Je nach ihrem Aufenthaltsstatus haben es ausländische Frauen schwer, hierzulande eine minimale Existenz aufzubauen. Für MigrantInnen mit unsicherer Aufenthaltsbewilligung (Bewilligung B) ist es schwierig, in eine Ausbildung in der Schweiz zu investieren, weil den meisten die Ausschaffung droht, falls sie erwerbslos werden, bzw. nicht arbeiten. Der Aufenthaltstatus und das Bildungsprofil spezifischer Herkunftsländer sind Kriterien für die Zulassung zu Bildungsangeboten nach der obligatorischen Schulzeit (Berufsschulen, Fachhochschulen und Universitäten). Frauen mit prekären Bewilligungen (wie N und F) haben keinen Zugang zu öffentlichen Berufschulen und müssen ihre Ausbildung selbst bezahlen, was in der Regel kaum realisierbar ist.

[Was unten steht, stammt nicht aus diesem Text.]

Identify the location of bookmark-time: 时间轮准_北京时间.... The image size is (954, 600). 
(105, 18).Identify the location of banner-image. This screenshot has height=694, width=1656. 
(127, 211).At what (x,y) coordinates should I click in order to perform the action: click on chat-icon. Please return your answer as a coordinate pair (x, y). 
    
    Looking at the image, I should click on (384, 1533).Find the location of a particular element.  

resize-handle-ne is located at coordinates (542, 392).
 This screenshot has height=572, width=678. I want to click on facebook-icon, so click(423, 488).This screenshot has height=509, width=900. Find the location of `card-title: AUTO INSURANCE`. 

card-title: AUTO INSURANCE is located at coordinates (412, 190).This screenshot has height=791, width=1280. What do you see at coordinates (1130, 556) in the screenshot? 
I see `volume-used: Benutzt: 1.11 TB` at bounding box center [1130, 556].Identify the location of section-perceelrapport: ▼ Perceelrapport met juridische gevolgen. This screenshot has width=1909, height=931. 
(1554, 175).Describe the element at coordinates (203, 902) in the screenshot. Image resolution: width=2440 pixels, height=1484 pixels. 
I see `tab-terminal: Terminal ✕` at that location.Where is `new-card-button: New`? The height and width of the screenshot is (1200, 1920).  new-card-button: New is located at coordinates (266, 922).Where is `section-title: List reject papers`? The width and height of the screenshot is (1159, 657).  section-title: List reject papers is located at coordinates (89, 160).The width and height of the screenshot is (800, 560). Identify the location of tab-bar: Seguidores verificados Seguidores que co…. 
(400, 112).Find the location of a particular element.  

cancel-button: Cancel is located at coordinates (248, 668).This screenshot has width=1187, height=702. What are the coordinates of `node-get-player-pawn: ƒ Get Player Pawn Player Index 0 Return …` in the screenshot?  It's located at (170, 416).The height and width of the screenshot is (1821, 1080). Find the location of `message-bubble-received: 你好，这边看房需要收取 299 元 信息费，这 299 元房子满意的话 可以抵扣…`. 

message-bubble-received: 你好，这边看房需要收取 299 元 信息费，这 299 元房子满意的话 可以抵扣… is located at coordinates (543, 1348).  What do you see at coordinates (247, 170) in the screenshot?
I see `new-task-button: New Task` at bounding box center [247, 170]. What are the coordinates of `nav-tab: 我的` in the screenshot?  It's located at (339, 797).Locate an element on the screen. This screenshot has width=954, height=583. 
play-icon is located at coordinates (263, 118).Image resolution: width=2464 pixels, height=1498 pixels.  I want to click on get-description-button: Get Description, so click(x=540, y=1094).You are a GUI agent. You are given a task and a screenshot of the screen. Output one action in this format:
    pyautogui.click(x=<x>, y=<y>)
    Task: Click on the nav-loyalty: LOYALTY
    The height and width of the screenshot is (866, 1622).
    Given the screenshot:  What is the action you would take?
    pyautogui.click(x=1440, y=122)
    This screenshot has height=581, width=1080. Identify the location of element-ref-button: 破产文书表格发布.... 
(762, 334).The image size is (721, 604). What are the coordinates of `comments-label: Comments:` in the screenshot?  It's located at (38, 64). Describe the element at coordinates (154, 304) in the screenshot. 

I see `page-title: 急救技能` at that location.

Der schwierige Zugang der Mehrheit der Migrantinnen zu Bildungsangeboten und zu Stellen in besseren Lohnbereichen kann nicht nur mit Sprach- bzw. Bildungsdefiziten erklärt werden: Migrantinnen arbeiten häufiger vollzeitlich und die fehlende institutionelle Unterstützung (Mutterschaftsversicherung, Kinderbetreuung) wirkt sich erschwerend aus, was ihre eigene Verfügbarkeit für Bildungsmassnahmen einschränkt.
Eine fortschrittliche Migrationspolitik realisiert sich nicht in erster Linie mit fremden-polizeilichen Massnahmen, sondern fördert eine funktionierende Integrationsarbeit, die Diskriminierungen feststellt und sie politisch zu überwinden versucht.
Keine oder wenige Rechte zu haben erschwert und verunmöglicht die Bewegungs- und Handlungsspielräume ausländischer Menschen und reduziert ihre Chancen, an der gesellschaftlichen Entwicklung teilzunehmen. So will die Kundgebung "Rechte statt Schranken" ungeachtet von dem Geschlecht und der Herkunft auch einen weiteren Grundstein für eine bessere Zukunft legen. Eine solidarische und weltoffene Schweiz bzw. Welt soll endlich möglich sein.